If ‘Fantasia’ Hadn’t Flopped 75 Years Ago, What Would Feature Animation Look Like Today?


Seventy-five years ago today, Walt Disney swung for the fences with his third full-length animated feature (and his second in 1940, following Pinocchio). Fantasia has always been an experience as much as a film: over two hours long (not counting an intermission), requiring installation of a special sound system, with segments including a depiction of evolution on Earth as well as a climax wherein a demon is defeated by the inherent goodness of wandering monks. Hell, an opera commentator emcees it, for God’s sake. Little surprise, then, that in spite of its 1940s-era roadshow release, Fantasia ended up losing more money than Pinocchio, only making anything back after decades of re-releases.

To paraphrase the writer Eli Cash, while we all know that Fantasia was initially a flop, here’s a question worth asking: What if it weren’t? What if Walt Disney’s forward-thinking ambition in 1940 had paid off? What if Fantasia were as influential for feature animation as Snow White and the Seven Dwarfs? Animation junkies know Walt Disney had planned to make Fantasia a recurring event, had it become a hit like Snow White. He and conductor Leopold Stokowski discussed offering an entirely new film to audiences, or a version of the film with some old segments as well as a few new ones. Some ideas made their way to completion — the “Blue Bayou” segment in Make Mine Music would’ve been scored to Debussy’s “Clair de Lune” in a new Fantasia — while others survived only to be mocked by Bette Midler in Disney’s true follow-up, Fantasia 2000. However, because Fantasia lost hundreds of thousands of dollars, its impact was forever muted.

Snow White proved definitively that it was possible for audiences to invest the same emotion in a feature-length animated story as a live-action one. In an alternate universe, an instantly successful Fantasia would’ve proven that animation could be more experimental without alienating the masses, as much as disproving the lie that animation is “just for kids.” (The film’s popularity in the late 1960s and 1970s, repositioned as a drug-trip experience, disproves the lie just as much.) Experimentation is at the core of feature animation, even if the current state of mainstream animation storytelling is typified by high-concept ideas, famous voices, and cultural references. If Fantasia were a hit, we’d see more studios vying for audience attention, but with more diverse finished products; indie artists like Ralph Bakshi and Bill Plympton could display their work to a larger audience. This doesn’t guarantee that audience would be receptive — both Bakshi and Plympton flourish as the polar opposite of Disney animation. But their work wouldn’t need to be Kickstarted; experimental animation would be more viable and less risky.

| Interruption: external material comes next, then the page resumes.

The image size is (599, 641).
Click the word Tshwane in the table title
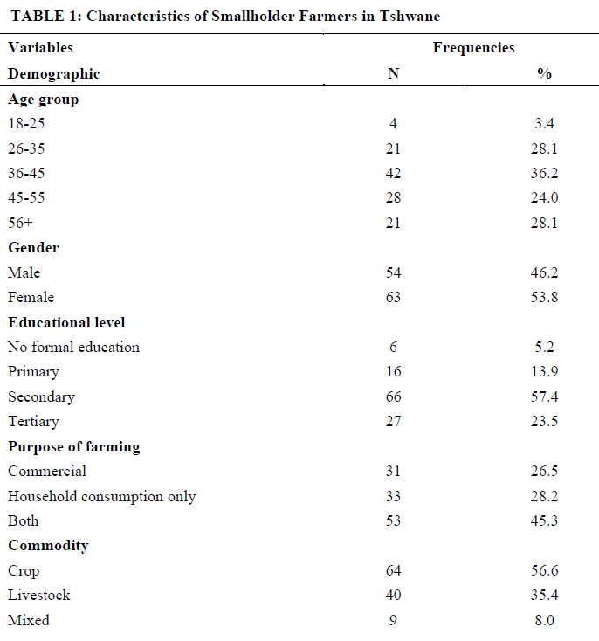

More importantly, the synthesis of animation and music would be dramatically altered, inspired by Fantasia’s balance of the two. There are a handful of music videos that utilize animation to great effect, from The White Stripes’ Lego-animated “Fell in Love With a Girl,” to Peter Gabriel’s stop-motion “Sledgehammer.” Fantasia could have led to this stylistic choice occurring with greater frequency, and greater impact. Aurally, “Dance of the Hours” has a mildly raucous climax; watching hippos, alligators, and ostriches dance balletically to the Ponchielli piece heightens its buried loopiness. Think what could happen if animators — whether they’re gifted behind a computer or with clay or a pencil — were given free rein to be inspired by music, whether it’s a classical piece such as “Night on Bald Mountain” or Adele’s “Hello.”

Something else Hypothetical Hit Fantasia would’ve altered: how we experience cinema. Disney created the Fantasound system for the film’s roadshow engagements — as big a folly as Snow White, and without the payoff. Now, Fantasound is the norm: Fantasia was the first film released in stereo sound. Then, installing such a distinctive system made it so only two of the theaters where Fantasia played around the country were actual movie theaters; the other 12 were so-called “legitimate theaters” known primarily for the other performing arts, not releasing films. Fantasia 2000 may lack its predecessor’s ambition, but its release strategy was bold: for the first four months of its release, it was only presented in IMAX theaters. To date, it’s the highest-grossing non-documentary IMAX release.

In our world, Fantasia is an exception. It was decades ahead of its time: a technically proficient film in an era when theater exhibitors saw no profit in aural dynamism. If Fantasia was as successful as Walt Disney envisioned when he planned its future, it would have ushered in a period of risk-taking animation where daring moves were demanded, not unexpected. On its 75th anniversary, we should remember that we’re all luckier to live in a world with Fantasia. But how sweet it would be if the riskiest thing Walt Disney ever did was the rule, not the exception.